**What to produce**.
Please transcribe exactly the lines from the one containing "Where should I click to: Select stream" through the end of the records below, both included, and nothing else.

---

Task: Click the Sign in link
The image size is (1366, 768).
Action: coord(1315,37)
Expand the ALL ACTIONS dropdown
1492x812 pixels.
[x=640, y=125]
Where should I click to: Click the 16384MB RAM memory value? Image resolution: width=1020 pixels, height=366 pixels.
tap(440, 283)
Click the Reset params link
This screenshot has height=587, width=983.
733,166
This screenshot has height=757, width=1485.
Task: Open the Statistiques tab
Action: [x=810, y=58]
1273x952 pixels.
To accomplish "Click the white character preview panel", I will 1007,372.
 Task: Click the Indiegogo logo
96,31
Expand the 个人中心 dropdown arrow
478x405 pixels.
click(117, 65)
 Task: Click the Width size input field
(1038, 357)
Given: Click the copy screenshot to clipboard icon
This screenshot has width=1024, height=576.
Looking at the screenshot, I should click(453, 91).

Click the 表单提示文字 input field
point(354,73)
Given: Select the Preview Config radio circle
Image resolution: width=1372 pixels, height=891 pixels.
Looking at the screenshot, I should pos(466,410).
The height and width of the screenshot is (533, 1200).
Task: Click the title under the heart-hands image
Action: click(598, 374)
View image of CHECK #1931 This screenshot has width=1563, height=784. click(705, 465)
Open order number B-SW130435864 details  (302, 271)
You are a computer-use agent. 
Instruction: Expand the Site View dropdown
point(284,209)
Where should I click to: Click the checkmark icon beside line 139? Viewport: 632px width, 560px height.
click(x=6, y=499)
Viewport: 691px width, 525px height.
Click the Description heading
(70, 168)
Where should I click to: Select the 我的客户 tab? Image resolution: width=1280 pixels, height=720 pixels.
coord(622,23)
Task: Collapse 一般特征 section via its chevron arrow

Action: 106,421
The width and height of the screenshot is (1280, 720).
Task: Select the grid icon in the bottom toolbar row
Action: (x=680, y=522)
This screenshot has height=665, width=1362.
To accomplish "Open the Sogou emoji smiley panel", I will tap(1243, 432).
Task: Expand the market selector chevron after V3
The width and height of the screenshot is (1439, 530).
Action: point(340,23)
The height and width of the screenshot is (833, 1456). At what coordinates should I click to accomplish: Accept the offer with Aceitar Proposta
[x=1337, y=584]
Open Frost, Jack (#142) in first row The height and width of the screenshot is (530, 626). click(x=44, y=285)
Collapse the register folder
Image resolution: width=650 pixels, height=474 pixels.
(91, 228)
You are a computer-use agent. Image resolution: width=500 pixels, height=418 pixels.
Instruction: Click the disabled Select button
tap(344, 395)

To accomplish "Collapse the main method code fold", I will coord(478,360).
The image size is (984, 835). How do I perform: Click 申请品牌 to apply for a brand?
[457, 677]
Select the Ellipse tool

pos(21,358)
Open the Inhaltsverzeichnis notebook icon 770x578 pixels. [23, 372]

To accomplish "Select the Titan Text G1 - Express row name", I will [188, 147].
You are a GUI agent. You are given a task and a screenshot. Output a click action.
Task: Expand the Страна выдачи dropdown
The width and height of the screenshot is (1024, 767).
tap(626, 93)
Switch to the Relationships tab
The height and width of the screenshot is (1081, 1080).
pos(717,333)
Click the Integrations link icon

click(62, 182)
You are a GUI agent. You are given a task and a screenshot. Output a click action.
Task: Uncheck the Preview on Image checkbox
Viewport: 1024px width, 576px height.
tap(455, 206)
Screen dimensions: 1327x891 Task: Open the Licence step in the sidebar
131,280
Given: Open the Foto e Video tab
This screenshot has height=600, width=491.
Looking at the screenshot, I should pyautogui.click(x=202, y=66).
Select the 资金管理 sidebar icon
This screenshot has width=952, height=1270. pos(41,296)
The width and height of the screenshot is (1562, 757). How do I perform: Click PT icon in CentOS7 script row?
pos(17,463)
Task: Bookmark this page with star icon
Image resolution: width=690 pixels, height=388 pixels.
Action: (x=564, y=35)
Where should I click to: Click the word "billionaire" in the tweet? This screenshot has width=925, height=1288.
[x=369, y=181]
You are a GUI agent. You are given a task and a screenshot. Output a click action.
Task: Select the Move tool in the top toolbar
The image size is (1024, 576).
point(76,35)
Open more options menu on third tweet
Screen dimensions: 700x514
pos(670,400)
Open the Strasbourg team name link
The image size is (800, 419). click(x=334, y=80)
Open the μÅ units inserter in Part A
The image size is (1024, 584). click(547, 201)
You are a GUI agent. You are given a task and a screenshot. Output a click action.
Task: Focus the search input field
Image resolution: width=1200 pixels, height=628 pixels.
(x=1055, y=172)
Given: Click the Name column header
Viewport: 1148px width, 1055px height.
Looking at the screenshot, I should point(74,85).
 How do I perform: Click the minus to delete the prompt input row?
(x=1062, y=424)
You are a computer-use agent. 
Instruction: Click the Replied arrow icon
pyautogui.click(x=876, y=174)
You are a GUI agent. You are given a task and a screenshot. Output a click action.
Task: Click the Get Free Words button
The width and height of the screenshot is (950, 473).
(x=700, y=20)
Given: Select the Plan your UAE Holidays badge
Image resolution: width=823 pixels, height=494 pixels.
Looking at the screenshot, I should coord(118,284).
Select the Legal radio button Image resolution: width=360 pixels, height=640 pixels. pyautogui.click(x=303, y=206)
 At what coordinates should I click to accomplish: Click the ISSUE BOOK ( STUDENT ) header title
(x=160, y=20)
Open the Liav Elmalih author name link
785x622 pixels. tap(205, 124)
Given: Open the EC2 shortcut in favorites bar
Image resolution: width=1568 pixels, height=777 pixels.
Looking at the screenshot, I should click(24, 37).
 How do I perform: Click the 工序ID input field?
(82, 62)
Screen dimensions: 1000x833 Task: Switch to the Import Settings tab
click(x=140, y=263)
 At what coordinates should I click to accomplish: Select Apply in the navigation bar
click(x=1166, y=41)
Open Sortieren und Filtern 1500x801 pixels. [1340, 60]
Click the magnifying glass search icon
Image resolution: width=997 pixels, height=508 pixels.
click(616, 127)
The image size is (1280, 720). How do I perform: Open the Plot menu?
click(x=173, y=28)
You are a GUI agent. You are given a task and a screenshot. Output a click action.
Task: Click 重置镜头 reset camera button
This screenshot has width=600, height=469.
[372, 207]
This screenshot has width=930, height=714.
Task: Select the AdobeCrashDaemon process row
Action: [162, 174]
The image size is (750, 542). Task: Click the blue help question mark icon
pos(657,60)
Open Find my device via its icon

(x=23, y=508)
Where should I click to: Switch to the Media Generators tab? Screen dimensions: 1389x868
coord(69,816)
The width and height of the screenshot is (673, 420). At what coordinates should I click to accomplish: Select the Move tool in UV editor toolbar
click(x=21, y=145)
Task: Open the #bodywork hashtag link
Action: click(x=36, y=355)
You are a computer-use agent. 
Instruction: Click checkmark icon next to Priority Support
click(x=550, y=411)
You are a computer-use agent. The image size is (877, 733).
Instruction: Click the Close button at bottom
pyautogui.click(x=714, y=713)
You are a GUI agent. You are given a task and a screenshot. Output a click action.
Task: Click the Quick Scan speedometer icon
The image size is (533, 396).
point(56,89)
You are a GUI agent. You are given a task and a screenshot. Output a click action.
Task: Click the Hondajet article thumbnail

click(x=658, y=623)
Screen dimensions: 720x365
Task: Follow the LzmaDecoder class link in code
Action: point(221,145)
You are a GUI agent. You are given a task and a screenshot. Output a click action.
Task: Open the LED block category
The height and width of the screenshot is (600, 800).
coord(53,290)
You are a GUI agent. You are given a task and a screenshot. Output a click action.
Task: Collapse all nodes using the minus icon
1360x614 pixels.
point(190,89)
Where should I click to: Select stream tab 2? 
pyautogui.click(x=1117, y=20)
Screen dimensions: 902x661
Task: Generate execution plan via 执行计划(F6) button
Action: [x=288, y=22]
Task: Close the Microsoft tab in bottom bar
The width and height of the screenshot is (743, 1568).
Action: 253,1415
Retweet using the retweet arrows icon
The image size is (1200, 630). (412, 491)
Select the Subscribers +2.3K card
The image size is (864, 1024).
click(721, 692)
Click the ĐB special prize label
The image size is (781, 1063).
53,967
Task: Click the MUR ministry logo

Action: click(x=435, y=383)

---

**Response**.
Where should I click to: Select stream tab 2? 
pyautogui.click(x=1117, y=20)
Screen dimensions: 902x661
Task: Generate execution plan via 执行计划(F6) button
Action: [x=288, y=22]
Task: Close the Microsoft tab in bottom bar
The width and height of the screenshot is (743, 1568).
Action: 253,1415
Retweet using the retweet arrows icon
The image size is (1200, 630). (412, 491)
Select the Subscribers +2.3K card
The image size is (864, 1024).
click(721, 692)
Click the ĐB special prize label
The image size is (781, 1063).
53,967
Task: Click the MUR ministry logo

Action: click(x=435, y=383)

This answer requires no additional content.